====== PROVIDED MATERIAL ======
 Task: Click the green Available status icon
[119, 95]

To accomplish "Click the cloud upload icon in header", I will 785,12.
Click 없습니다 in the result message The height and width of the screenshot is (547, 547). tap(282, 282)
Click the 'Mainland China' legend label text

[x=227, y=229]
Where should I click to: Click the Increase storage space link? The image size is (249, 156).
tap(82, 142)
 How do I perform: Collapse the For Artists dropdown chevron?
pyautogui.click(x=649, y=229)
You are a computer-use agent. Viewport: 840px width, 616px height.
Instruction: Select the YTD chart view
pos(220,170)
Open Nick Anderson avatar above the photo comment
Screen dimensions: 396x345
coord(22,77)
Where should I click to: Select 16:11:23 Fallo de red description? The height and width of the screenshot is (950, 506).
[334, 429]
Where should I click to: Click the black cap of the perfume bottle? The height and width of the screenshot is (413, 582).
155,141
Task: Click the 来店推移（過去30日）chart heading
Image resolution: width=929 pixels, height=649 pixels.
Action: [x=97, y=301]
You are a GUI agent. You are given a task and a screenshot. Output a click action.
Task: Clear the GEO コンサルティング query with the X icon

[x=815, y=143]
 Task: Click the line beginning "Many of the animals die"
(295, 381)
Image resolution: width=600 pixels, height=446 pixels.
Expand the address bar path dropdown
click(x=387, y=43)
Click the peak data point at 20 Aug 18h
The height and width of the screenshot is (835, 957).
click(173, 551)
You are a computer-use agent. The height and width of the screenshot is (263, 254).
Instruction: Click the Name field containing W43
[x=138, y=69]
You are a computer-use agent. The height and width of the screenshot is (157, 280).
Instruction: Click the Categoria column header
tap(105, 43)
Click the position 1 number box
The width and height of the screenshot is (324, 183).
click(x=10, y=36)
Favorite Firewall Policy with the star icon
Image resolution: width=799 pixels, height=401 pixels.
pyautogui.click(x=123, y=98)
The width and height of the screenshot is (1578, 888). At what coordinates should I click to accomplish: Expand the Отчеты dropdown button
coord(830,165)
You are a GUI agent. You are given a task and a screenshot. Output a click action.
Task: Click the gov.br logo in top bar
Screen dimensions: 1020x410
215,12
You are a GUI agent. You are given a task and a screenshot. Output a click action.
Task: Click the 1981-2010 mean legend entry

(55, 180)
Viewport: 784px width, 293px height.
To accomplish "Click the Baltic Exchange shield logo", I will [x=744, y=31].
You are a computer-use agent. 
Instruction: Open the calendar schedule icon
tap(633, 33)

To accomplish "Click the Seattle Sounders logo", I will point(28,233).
======
■ **THE TASK**: Copy every one of the entries above word for word.

■ **TASK RESPONSE**:
 Task: Click the green Available status icon
[119, 95]

To accomplish "Click the cloud upload icon in header", I will 785,12.
Click 없습니다 in the result message The height and width of the screenshot is (547, 547). tap(282, 282)
Click the 'Mainland China' legend label text

[x=227, y=229]
Where should I click to: Click the Increase storage space link? The image size is (249, 156).
tap(82, 142)
 How do I perform: Collapse the For Artists dropdown chevron?
pyautogui.click(x=649, y=229)
You are a computer-use agent. Viewport: 840px width, 616px height.
Instruction: Select the YTD chart view
pos(220,170)
Open Nick Anderson avatar above the photo comment
Screen dimensions: 396x345
coord(22,77)
Where should I click to: Select 16:11:23 Fallo de red description? The height and width of the screenshot is (950, 506).
[334, 429]
Where should I click to: Click the black cap of the perfume bottle? The height and width of the screenshot is (413, 582).
155,141
Task: Click the 来店推移（過去30日）chart heading
Image resolution: width=929 pixels, height=649 pixels.
Action: [x=97, y=301]
You are a GUI agent. You are given a task and a screenshot. Output a click action.
Task: Clear the GEO コンサルティング query with the X icon

[x=815, y=143]
 Task: Click the line beginning "Many of the animals die"
(295, 381)
Image resolution: width=600 pixels, height=446 pixels.
Expand the address bar path dropdown
click(x=387, y=43)
Click the peak data point at 20 Aug 18h
The height and width of the screenshot is (835, 957).
click(173, 551)
You are a computer-use agent. The height and width of the screenshot is (263, 254).
Instruction: Click the Name field containing W43
[x=138, y=69]
You are a computer-use agent. The height and width of the screenshot is (157, 280).
Instruction: Click the Categoria column header
tap(105, 43)
Click the position 1 number box
The width and height of the screenshot is (324, 183).
click(x=10, y=36)
Favorite Firewall Policy with the star icon
Image resolution: width=799 pixels, height=401 pixels.
pyautogui.click(x=123, y=98)
The width and height of the screenshot is (1578, 888). At what coordinates should I click to accomplish: Expand the Отчеты dropdown button
coord(830,165)
You are a GUI agent. You are given a task and a screenshot. Output a click action.
Task: Click the gov.br logo in top bar
Screen dimensions: 1020x410
215,12
You are a GUI agent. You are given a task and a screenshot. Output a click action.
Task: Click the 1981-2010 mean legend entry

(55, 180)
Viewport: 784px width, 293px height.
To accomplish "Click the Baltic Exchange shield logo", I will [x=744, y=31].
You are a computer-use agent. 
Instruction: Open the calendar schedule icon
tap(633, 33)

To accomplish "Click the Seattle Sounders logo", I will point(28,233).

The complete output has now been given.